The problem: Copy only the lines between the one containing "Given: Click the save settings button" and the end of the records, both included, leaving out pictures.

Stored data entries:
▬▬▬▬▬▬▬▬▬▬

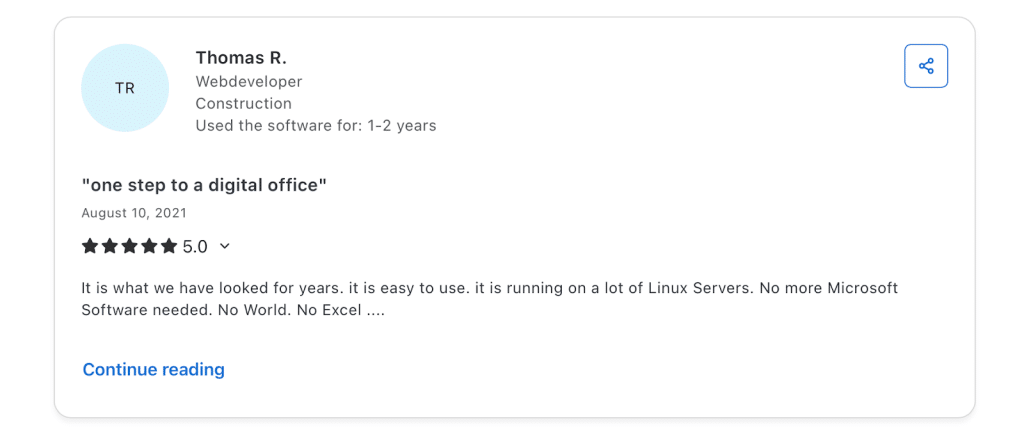Click the second rating star
Screen dimensions: 1024x448
tap(110, 246)
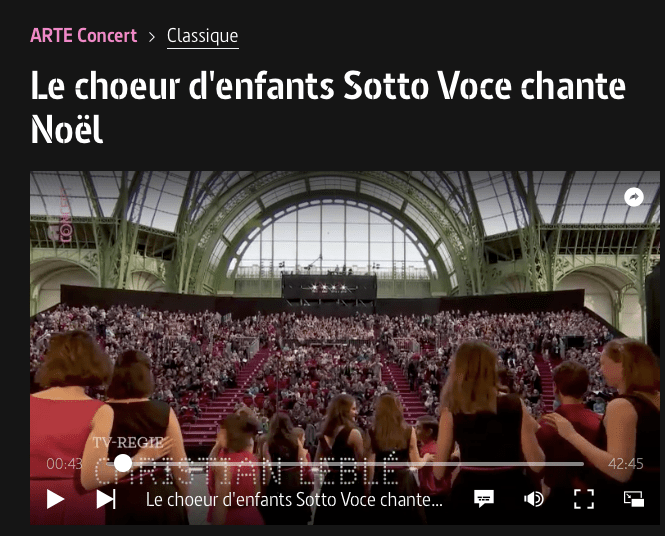
Task: Start playback with the play button
Action: (55, 499)
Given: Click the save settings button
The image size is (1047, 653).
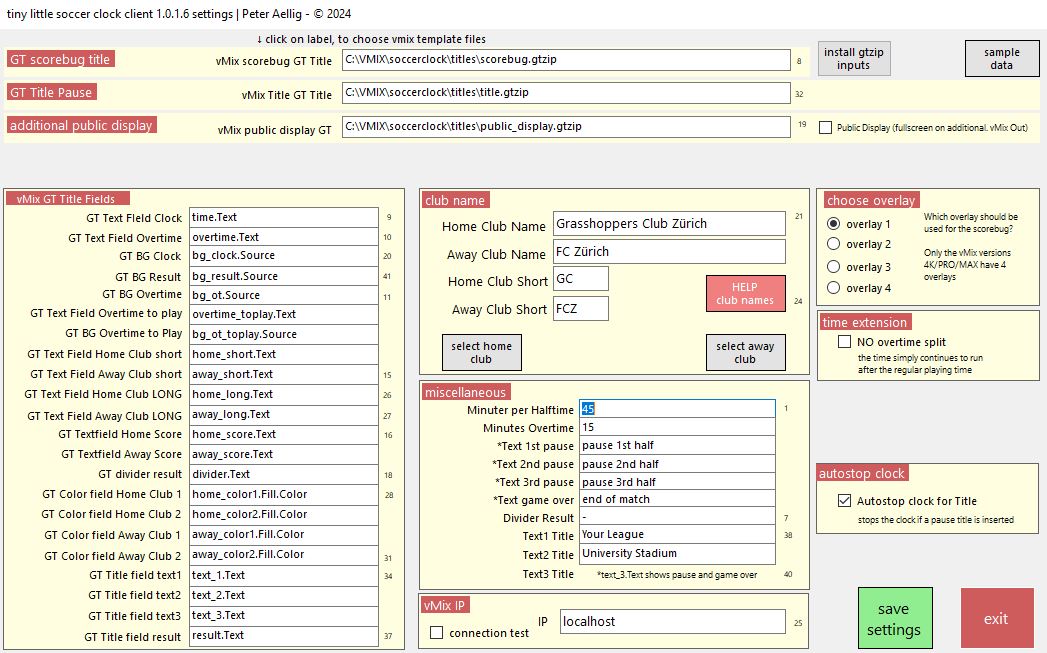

▬▬▬▬▬▬▬▬▬▬

Response area:
Given: Click the save settings button
The image size is (1047, 653).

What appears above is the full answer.